This controversial style of swimwear has a fascinating history.
The bikini, properly speaking, dates from the middle of the 20th century (which, if you look at it, wasn’t that long ago). While it’s true that the ancient Romans wore two-piece swim garments, the consensus is that the first bikini as we know it today was created by Louis Réard, a French engineer and fashion designer, in 1946. At that time, Réard was working at his mother’s lingerie boutique. He created a two-piece bathing suit that “showed a lot of skin” by the standards of the time — so much so, in fact, that no professional model wanted to wear it on the runway, because it seemed “too vulgar.” (What would they think if they were to see the Kardashians’ transparent outfits nowadays!)
So Réard had to search until he found a Parisian casino dancer named Micheline Bernardini, who was 19 years old, for his summer exhibition in 1946. It’s also said that she helped choose the name. Supposedly, she told Réard that the swimsuit “was more explosive than the Bikini bomb” (referring to the atomic bomb test carried out on Bikini Atoll in the Marshall Islands in the South Pacific, which was so strong that it destroyed all the vegetation on the island, leaving it “naked”).

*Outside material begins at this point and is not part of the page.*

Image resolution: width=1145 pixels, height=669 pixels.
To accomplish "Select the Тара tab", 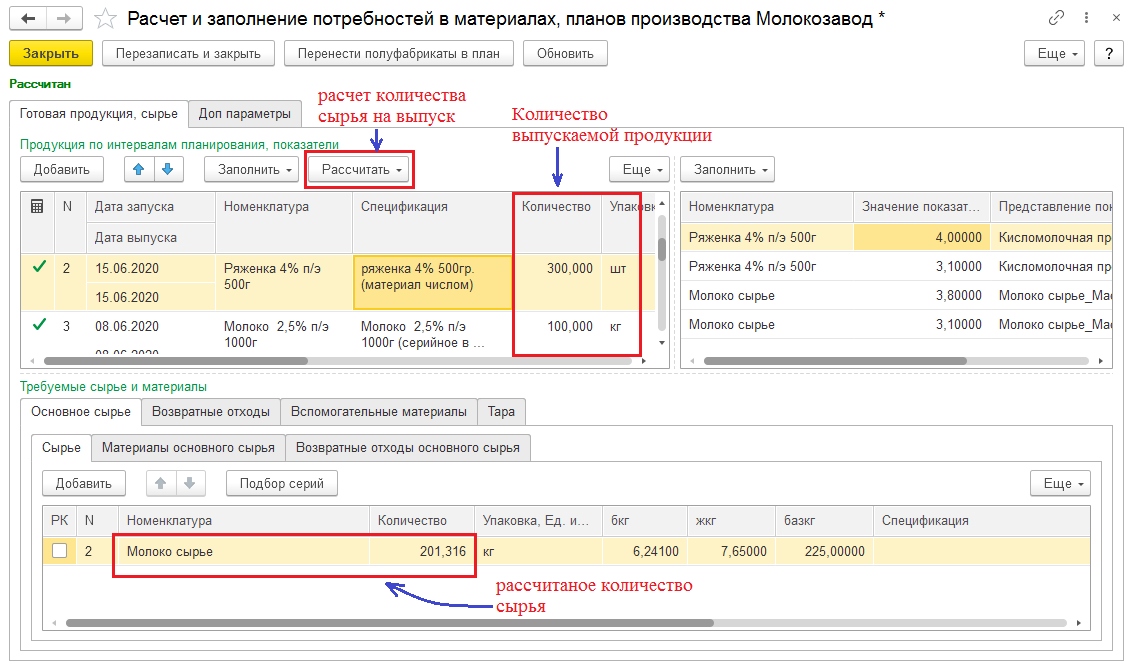I will 502,411.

There was even a sort of joke going around saying that the “bikini has split the atom.” That same year, fashion designer Jacques Heim — also French — launched a design that was similar, but not so small, called Atome.
French divas such as Brigitte Bardot dared to wear the bikini on the beaches of Cannes and St. Tropez as a symbol of freedom, popularizing its use in France and, later, in some European countries. However, in America and in some Catholic European nations, the bikini took a few years to finally be accepted.

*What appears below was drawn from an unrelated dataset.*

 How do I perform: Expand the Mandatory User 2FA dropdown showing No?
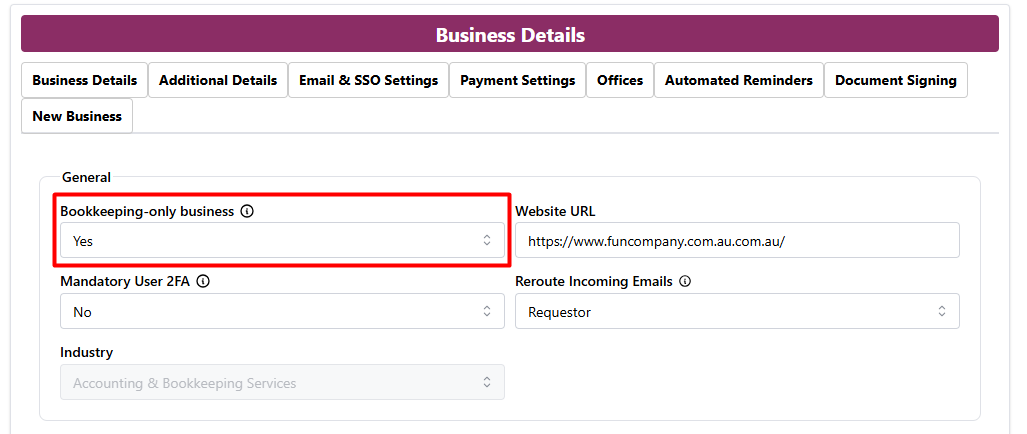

In fact, in the 1950s in the United States, there was widespread opinion that no decent girl should wear that European creation. Opposition was such that, when the first Miss World competition was held, and the winner — Kiki Håkansson, from Sweden — was crowned wearing a bikini, Pope Pius XII declared his disapproval, and countries such as Spain and Ireland threatened not to participate again. There was so much controversy, also encouraged by feminist groups, that other beauty pageants prohibited the use of bikinis.
But more and more Hollywood divas dared to wear it, including Ava Gardner, Rita Hayworth, Marilyn Monroe, and Elizabeth Taylor. Of course, many speculate that they did it to take advantage of the publicity the bikini was creating, but what’s certain is that this exposure helped the bikini to gain popularity and a higher public profile. It was no longer associated with a nudist ballerina in Paris, but rather with the greatest fashion icons of the era.
In the ’60s, songs were written about the bikini (“Itsy Bitsy Teenie Weenie Yellow Polka Dot Bikini,” by Brian Hyland, reached #1 on the Billboard), and it started to appear in the cinema, such as the famous case of the white bikini that Ursula Andress wore in the 1962 James Bond film Dr. No.
And so, with the passing of the years, new materials were introduced (such as Lycra), as well as designs even smaller than Louis Réard’s, which have turned the bikini industry into one of the most lucrative in the fashion world. (Haven’t you ever asked yourself sometimes how such a small amount of cloth can cost so much?)
Nowadays, there is an infinite variety of designs, some more revealing than others, but — with the exception of the Middle East — it is a widely accepted garment. People even talk about dieting and exercising to achieve their summer “bikini body.”
So times do change. Will the Kardashians’ highly transparent outfits someday be considered normal? Who knows! Maybe we’ll end up going back to the fashion worn by Eve.